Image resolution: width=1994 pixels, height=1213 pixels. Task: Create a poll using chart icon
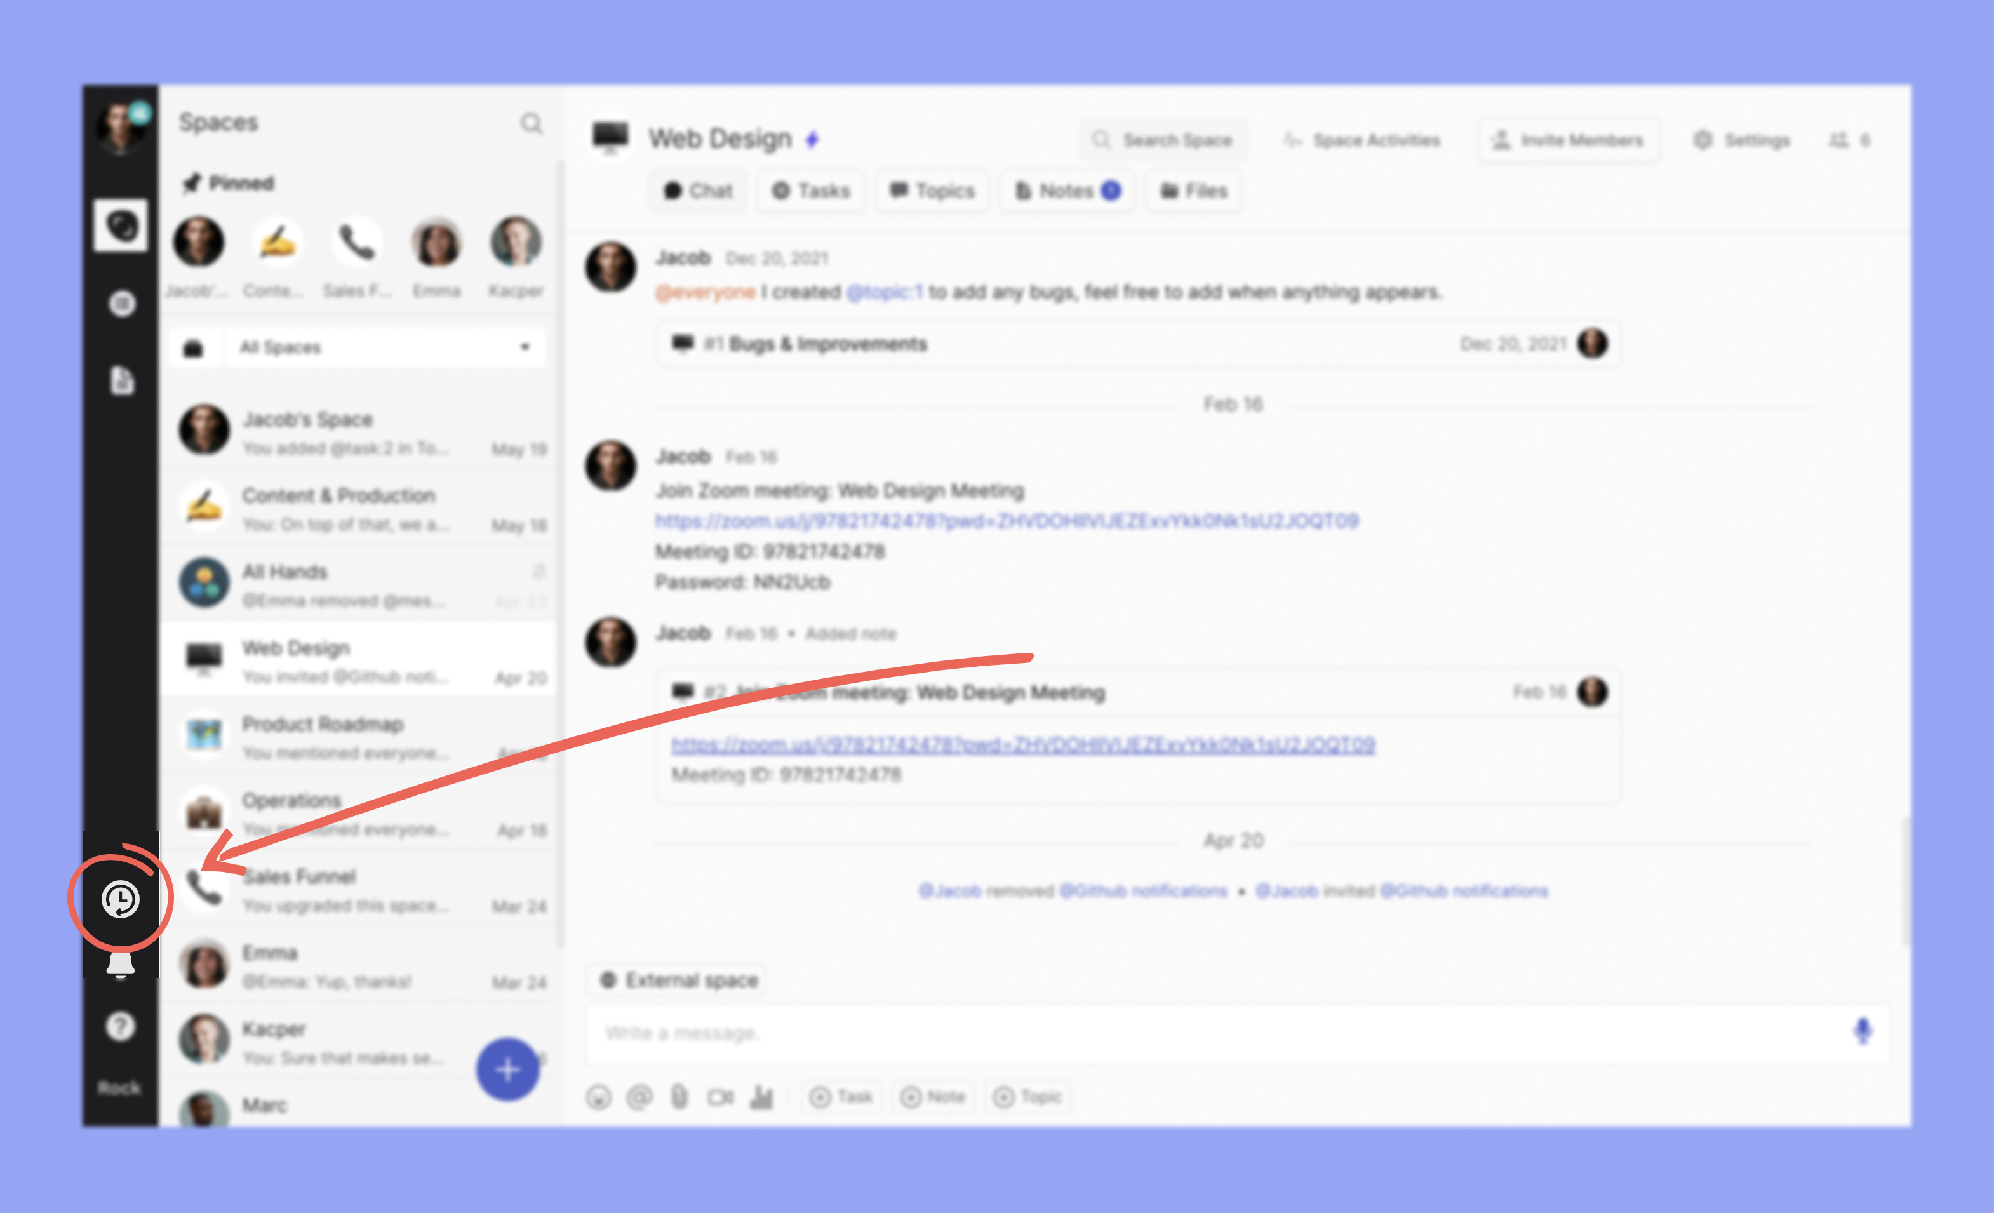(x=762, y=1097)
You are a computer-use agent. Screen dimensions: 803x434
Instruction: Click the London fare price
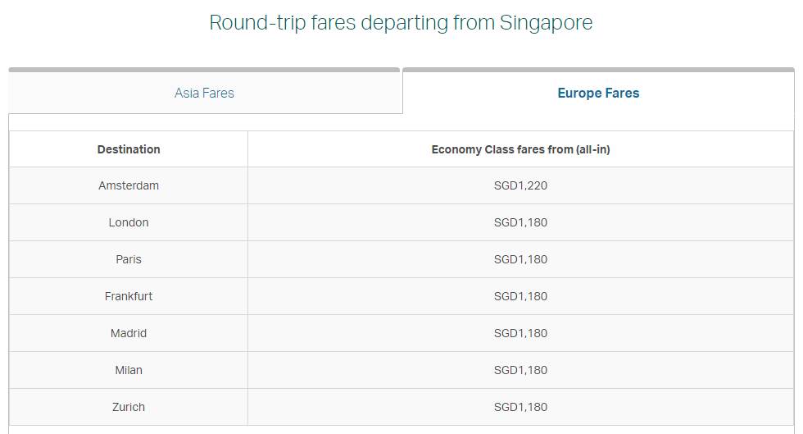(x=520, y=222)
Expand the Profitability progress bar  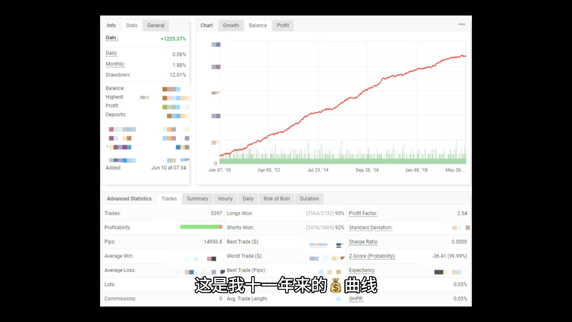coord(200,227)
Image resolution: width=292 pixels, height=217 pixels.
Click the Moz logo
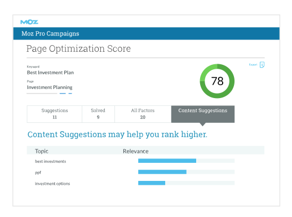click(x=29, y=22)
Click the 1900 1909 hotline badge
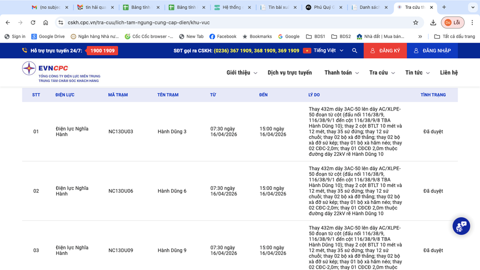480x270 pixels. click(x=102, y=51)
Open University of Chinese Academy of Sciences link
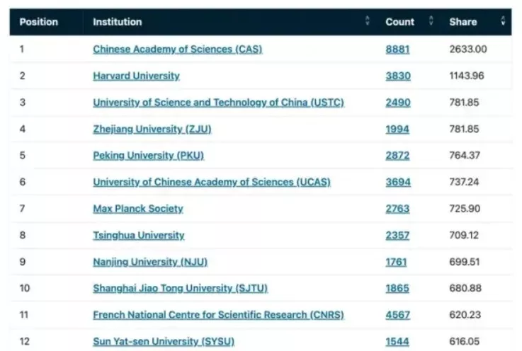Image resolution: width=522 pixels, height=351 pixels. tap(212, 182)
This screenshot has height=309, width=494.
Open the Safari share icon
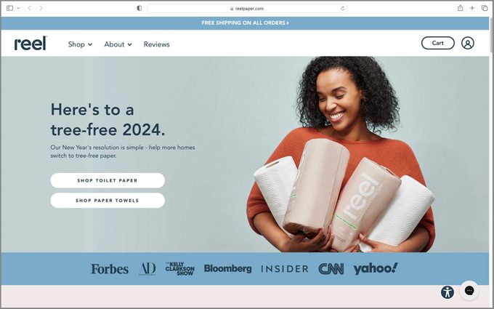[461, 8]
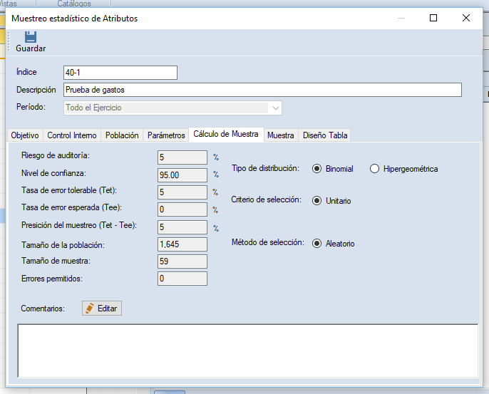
......
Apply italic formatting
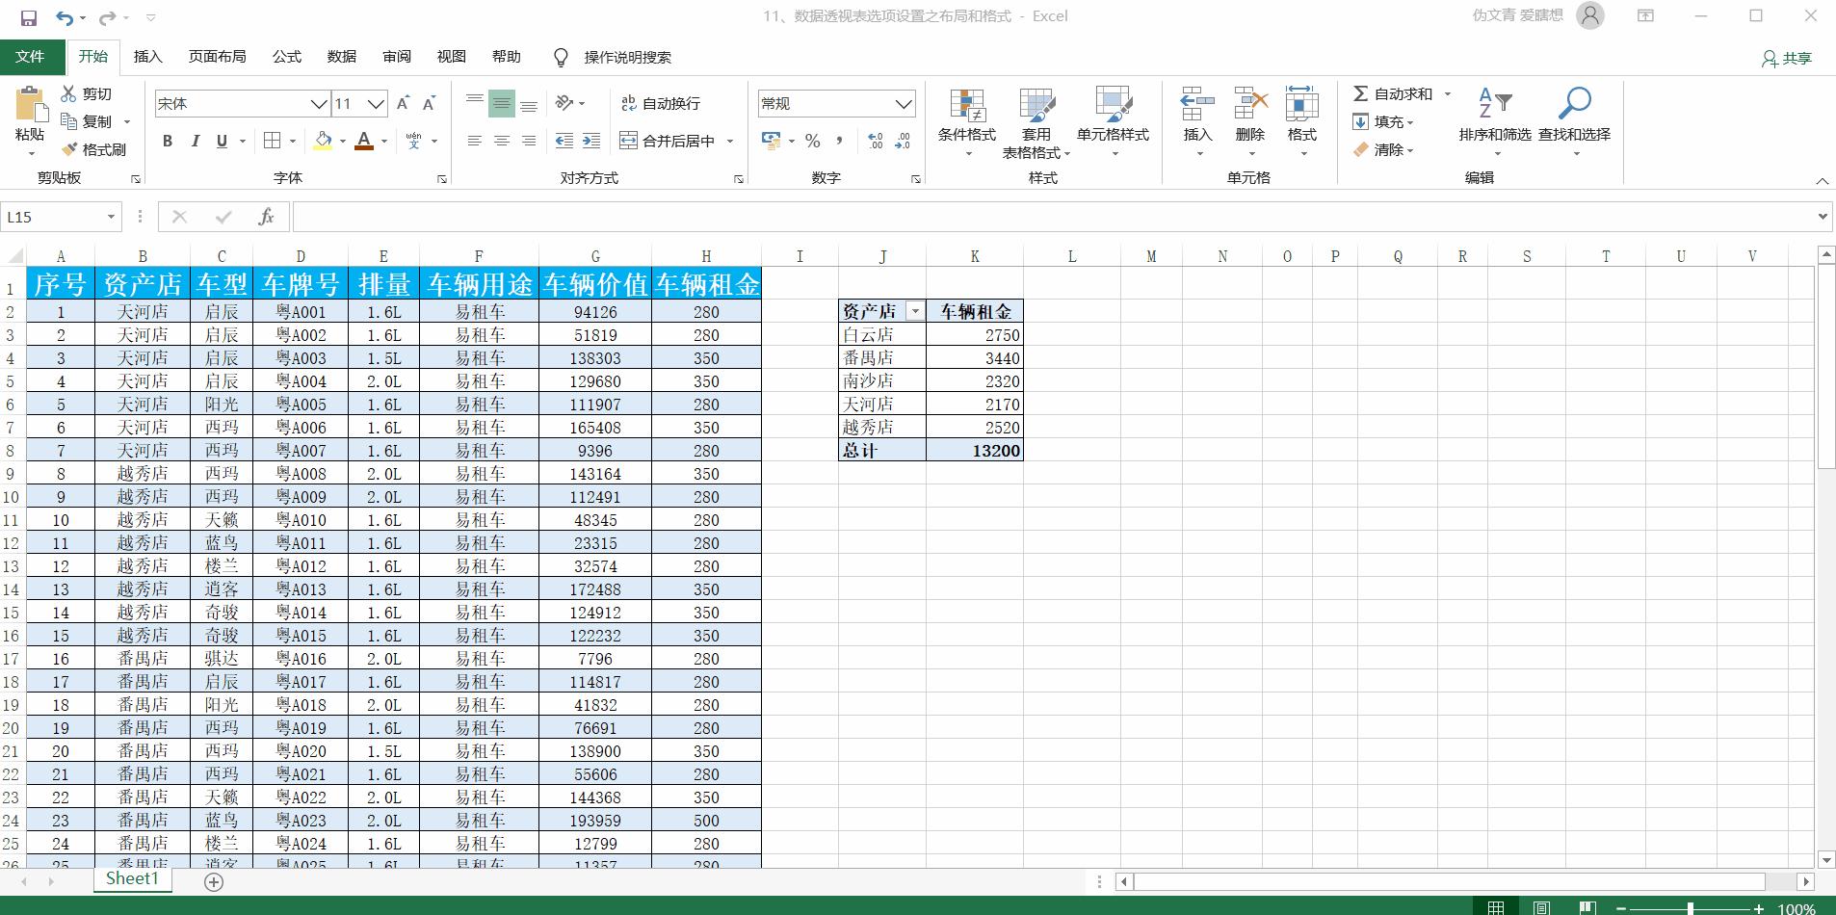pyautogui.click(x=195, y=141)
......
DO ZROBIENIA
Odszukaj we wpisach wszystkie wiersze, w których występuje słowo „Open”, i przepisz je w całości.

WYNIK ZADANIA
Open University of Chinese Academy of Sciences link
Open the Safari share icon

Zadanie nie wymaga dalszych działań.